Michael Thompson Ph.D.
Co-author, Raising Cain, Senior Project Advisor
Find time to talk. With a school-age child, you won't have as many opportunities for conversation as you did with your preschooler. As your child grows up, she may turn to you less frequently, so you may need to make a special effort to spend time together.
Speak to your school-age child in a mature fashion. School-age kids want their "bigness" acknowledged. They may be offended if they feel they are being spoken to like babies (even if they happen to be acting like them). You might say, "I expect you to begin your book report. What time would you like to work on it?" instead of "How many times do I have to tell you to do your book report!"
Show your school-age child respect. One way is to ask your child for help in understanding her and her needs. If you acknowledge that your child has some information you don't, she will know that you respect her, even though you are making final decisions.

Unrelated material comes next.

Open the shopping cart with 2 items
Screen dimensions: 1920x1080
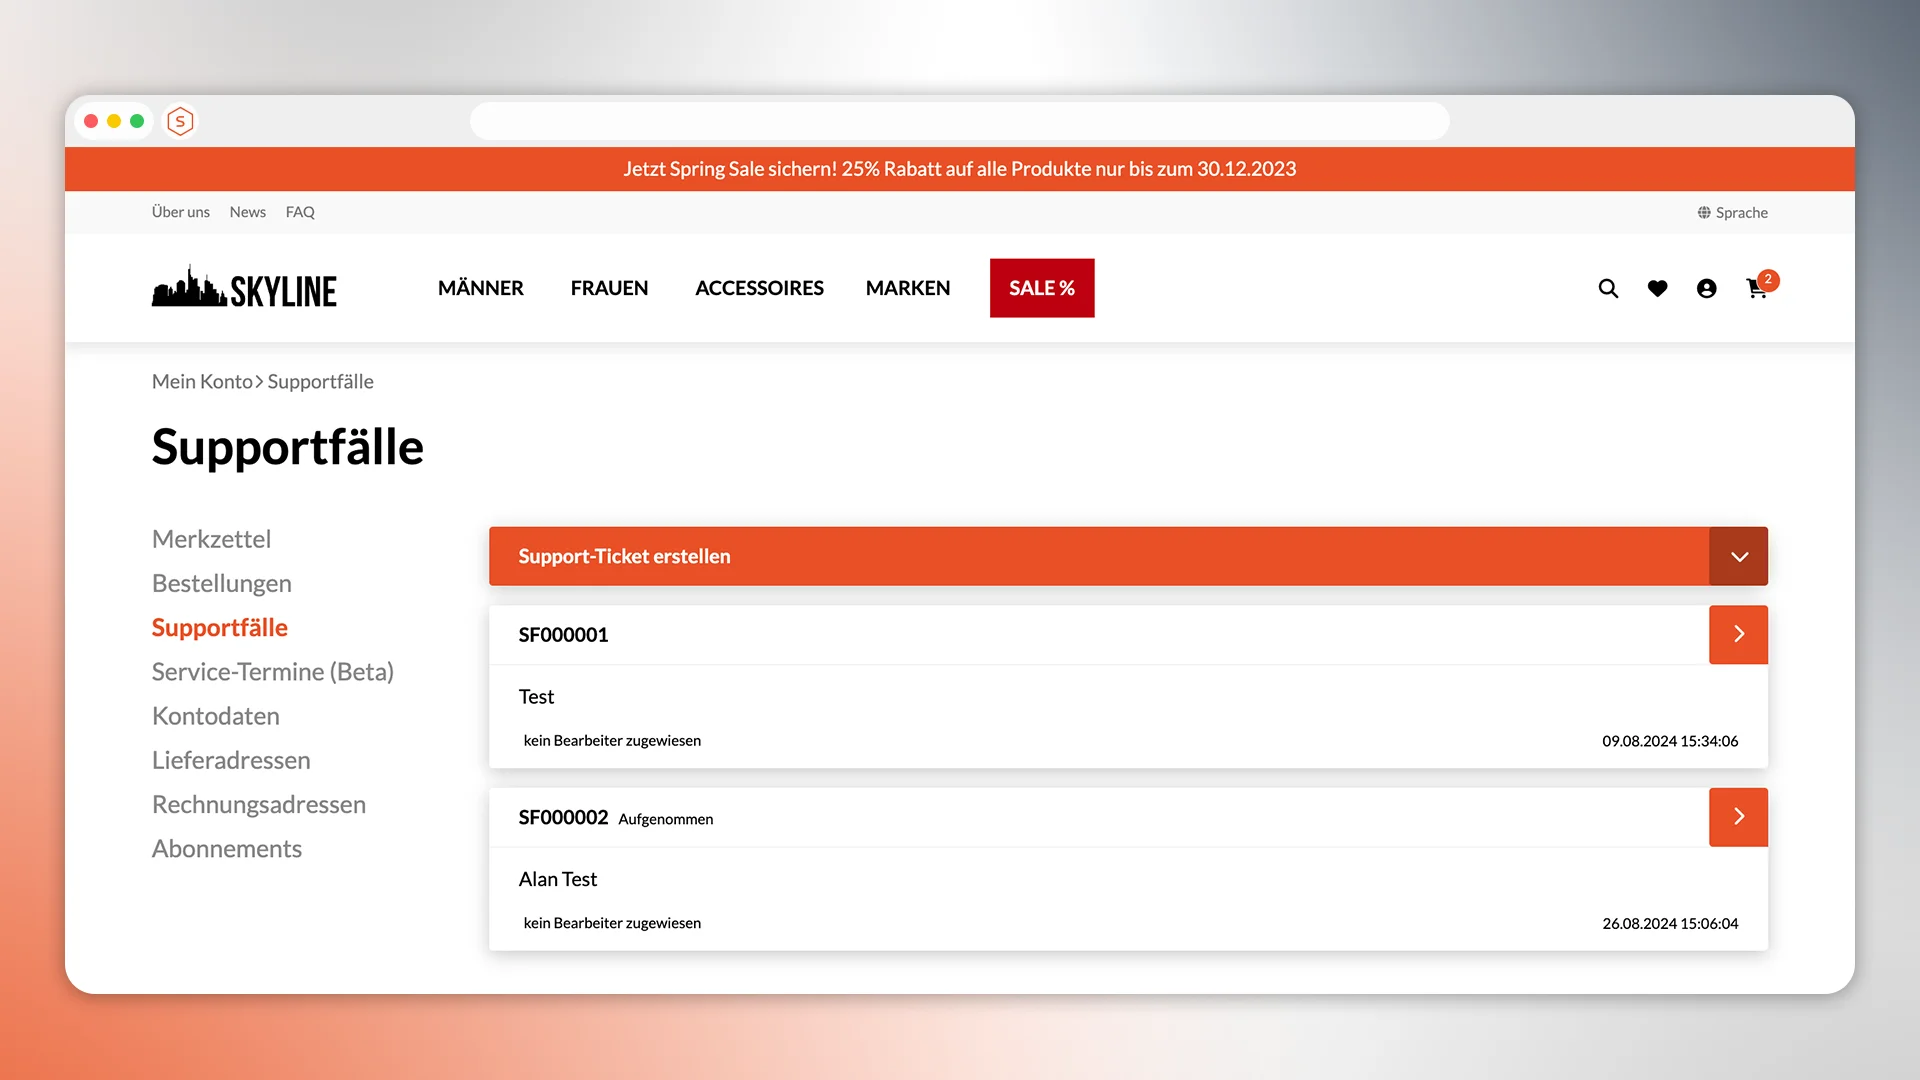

Ask your school-age child specific, rather than general questions. Instead of asking a question such as "How was school?" you might ask, "Did your teacher give you comments on your science project?" Also avoid leading questions. A query such as, "Do you think it's appropriate to talk to me that way?" often backfires. Instead, you might say, "I feel angry when you talk to me that way."
Listen to your school-age child without contradicting her. Instead of saying "That's ridiculous," you might simply say, "Hmm," or "Really." Then, ask specific questions based on the situation your child has described.
Repeat what you heard your child say, but in a more mature way. You can reflect her statement in the form of a question, implying, "Am I getting this right?" In this way, you are respecting your child's intelligence, making her feel understood and encouraging her to tell you more. You might say, "So, you think your gym teacher is stupid, but you don't want me to intervene? Can you tell me what you are upset about?"
Laugh a little and admit your mistakes. At times, humor is the best way to resolve a dispute, react to an upset or make a request of your school-age child. You can also ask your child for help in figuring out what to do. Kids love to hear parents admit they were wrong. You might say, "Am I making a mess of this? Should we try to figure it out a different way?"
Ask your child to help set her own limits. Don't be afraid to say "No" when your school-age child (or you) needs it. However, within reason, your child can make some rules, too. For instance, you might ask her to propose a reasonable time to begin her homework. "Discuss it and then back off," recommends Gillian McNamee, Ph.D. "Ask your child to be the boss of deciding what help is given, how much and when (in accordance with her teacher's instructions)." In this way, you help your child to feel in control of her world.
Keep talking even if your school-age child won't talk to you. "You will feel at times that you have lost your credibility with a school-age child," comments Michael Thompson, Ph.D. "If you take silence or impulsive remarks personally, things can go quite badly. But they are often simply trying to establish their independence."